*** DATA PROVIDED ***

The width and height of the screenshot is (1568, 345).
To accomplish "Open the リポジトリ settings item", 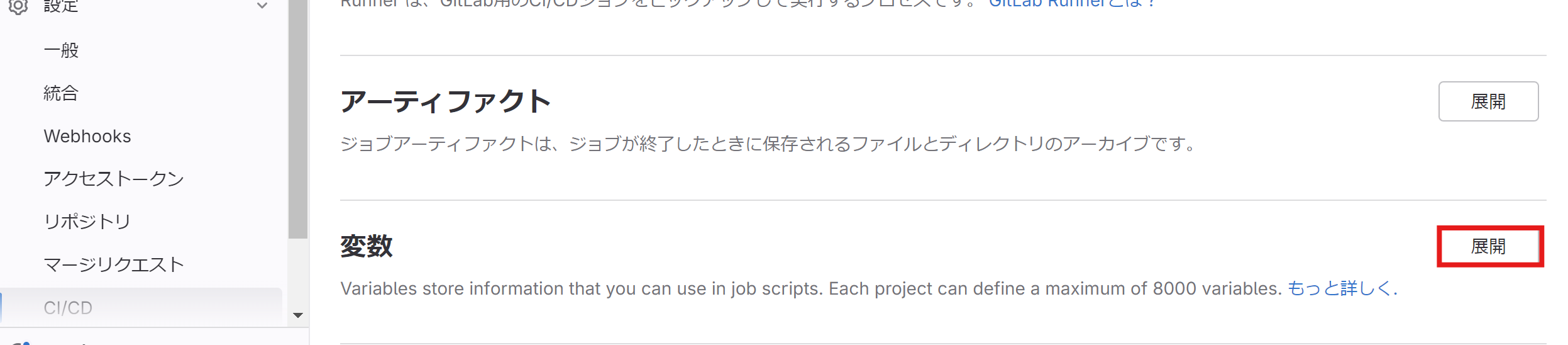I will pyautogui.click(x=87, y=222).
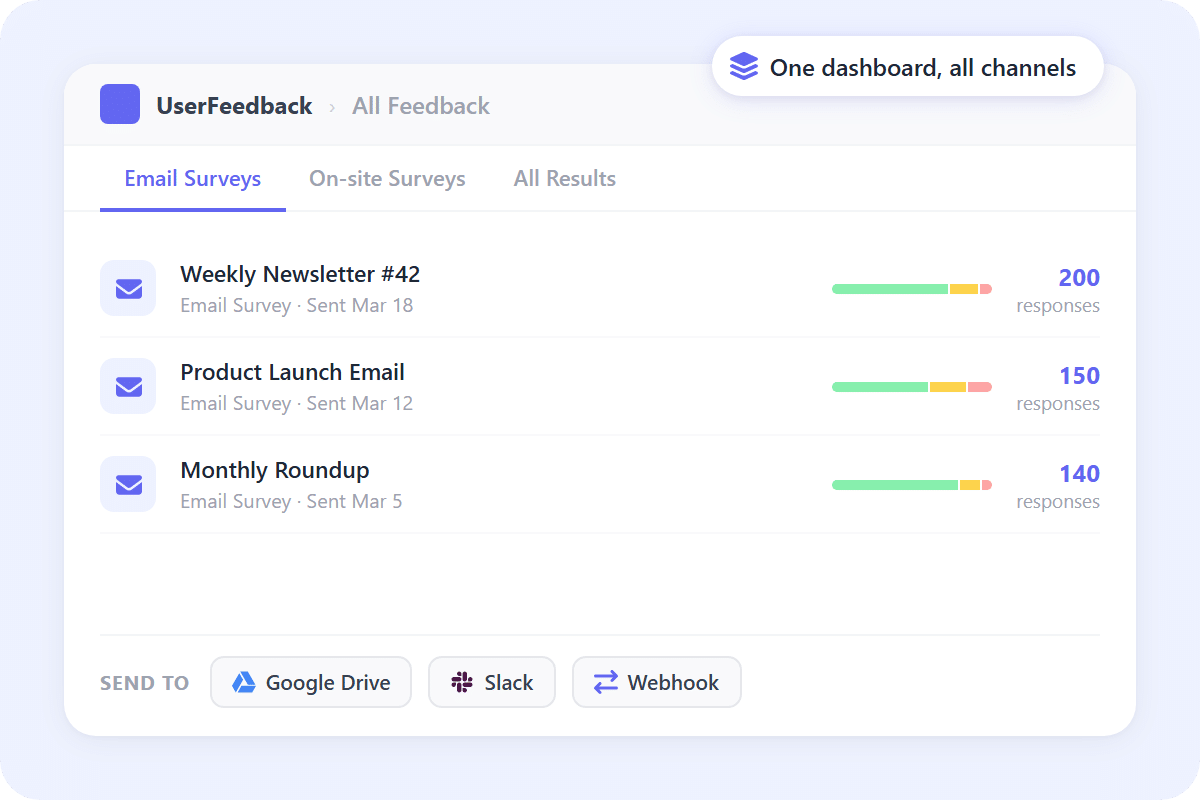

***
*** DATA PROVIDED ***

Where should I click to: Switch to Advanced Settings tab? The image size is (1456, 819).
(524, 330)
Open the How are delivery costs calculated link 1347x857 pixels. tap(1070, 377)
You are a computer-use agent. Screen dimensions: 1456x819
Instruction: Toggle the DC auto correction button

***
*** DATA PROVIDED ***

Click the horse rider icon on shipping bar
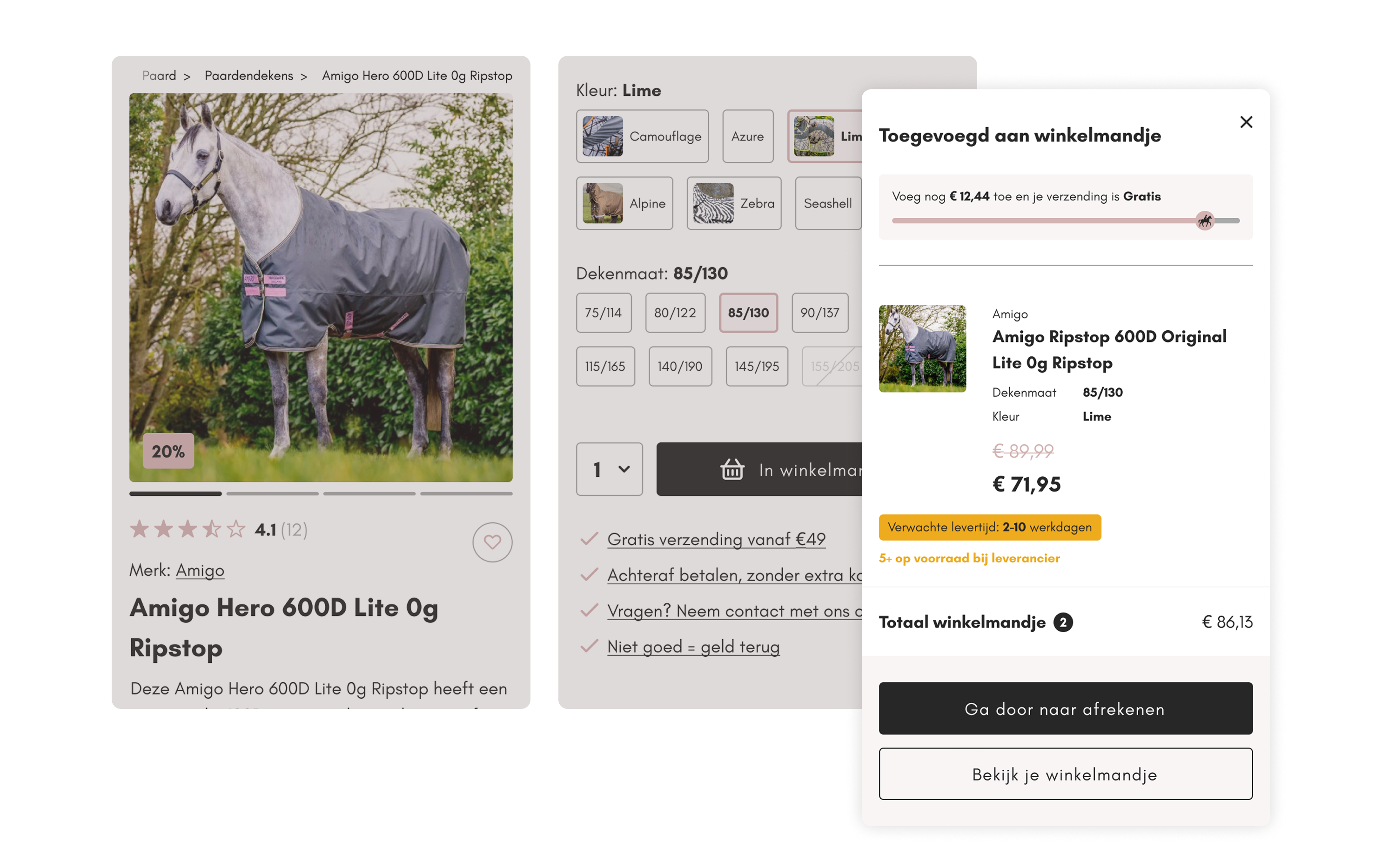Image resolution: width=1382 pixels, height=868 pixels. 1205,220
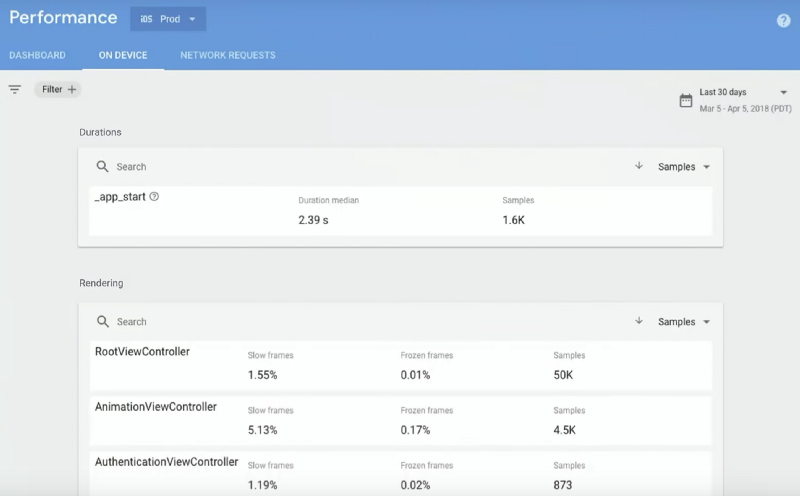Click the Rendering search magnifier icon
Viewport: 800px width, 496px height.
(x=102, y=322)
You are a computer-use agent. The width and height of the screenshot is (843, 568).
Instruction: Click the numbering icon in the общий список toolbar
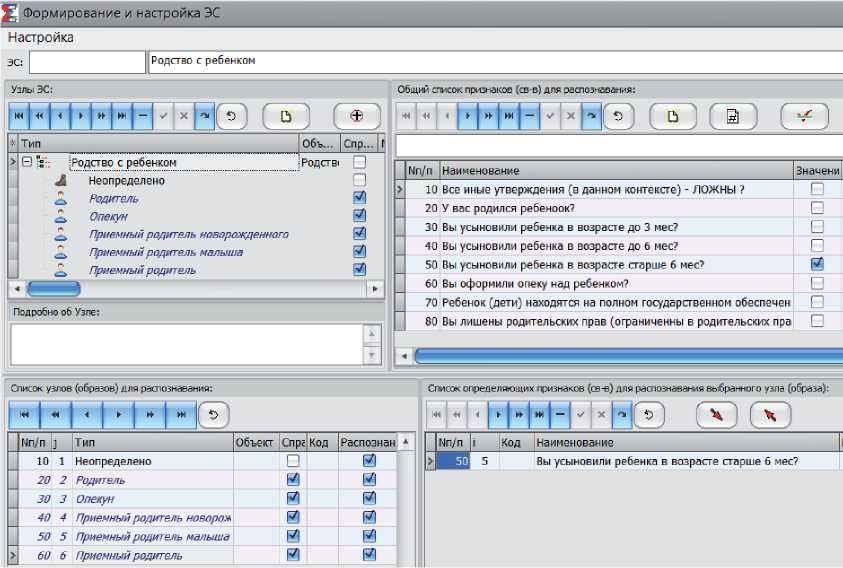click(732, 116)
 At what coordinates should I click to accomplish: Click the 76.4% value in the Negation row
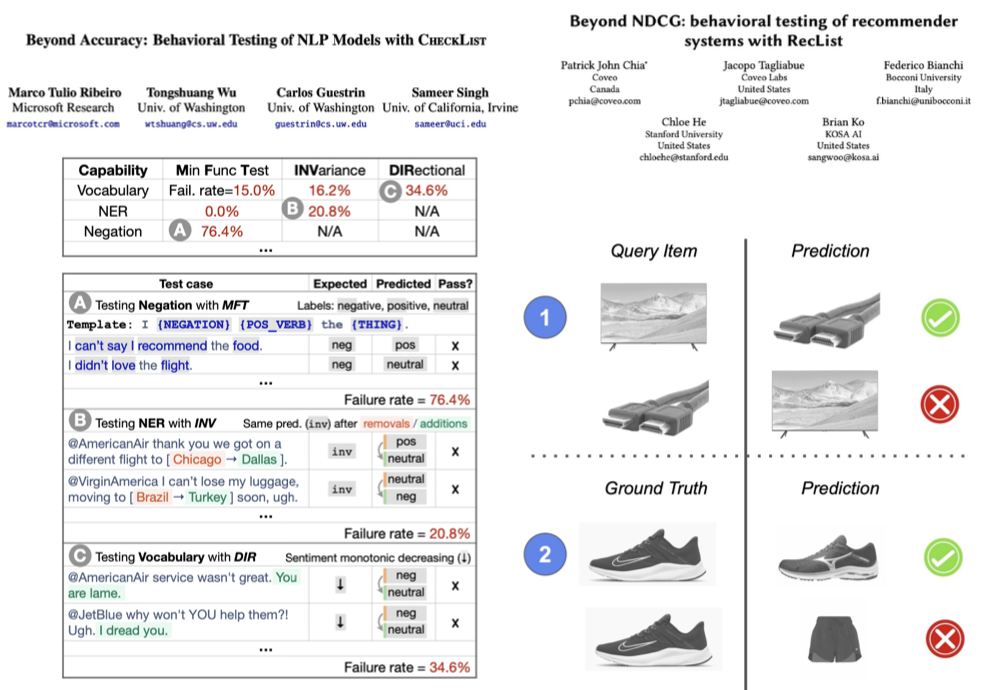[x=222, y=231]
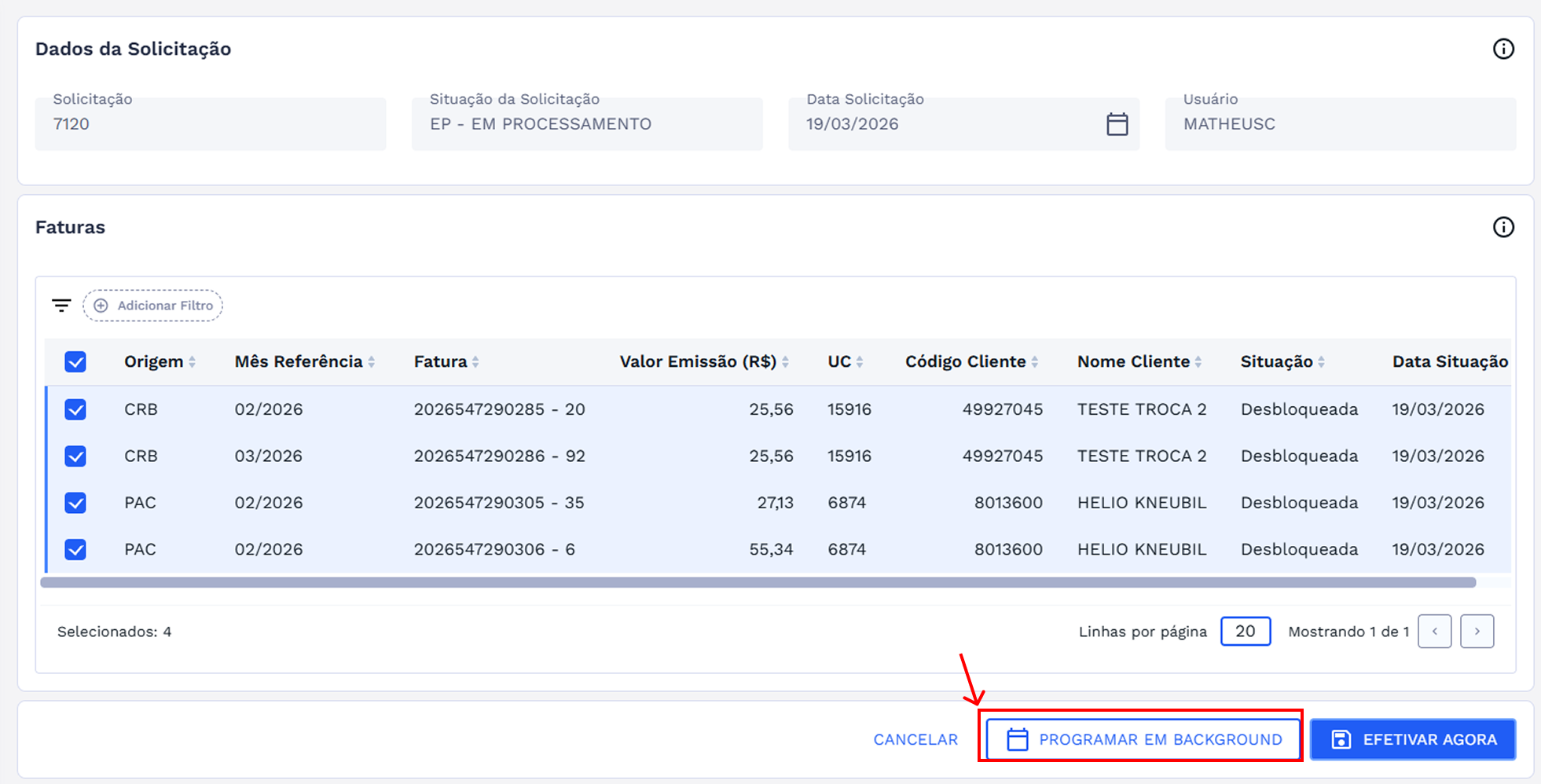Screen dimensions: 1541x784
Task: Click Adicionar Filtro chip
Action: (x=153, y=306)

***

* _EXERCISE TASK_: Give the lines starting at the line containing "You are a computer-use agent. Screen" and ending at the line containing "Instruction: Toggle the" as a numbered list, leaving out blank lines.

* _COMPLETED EXERCISE_:
1. You are a computer-use agent. Screen dimensions: 1456x819
2. Instruction: Toggle the DC auto correction button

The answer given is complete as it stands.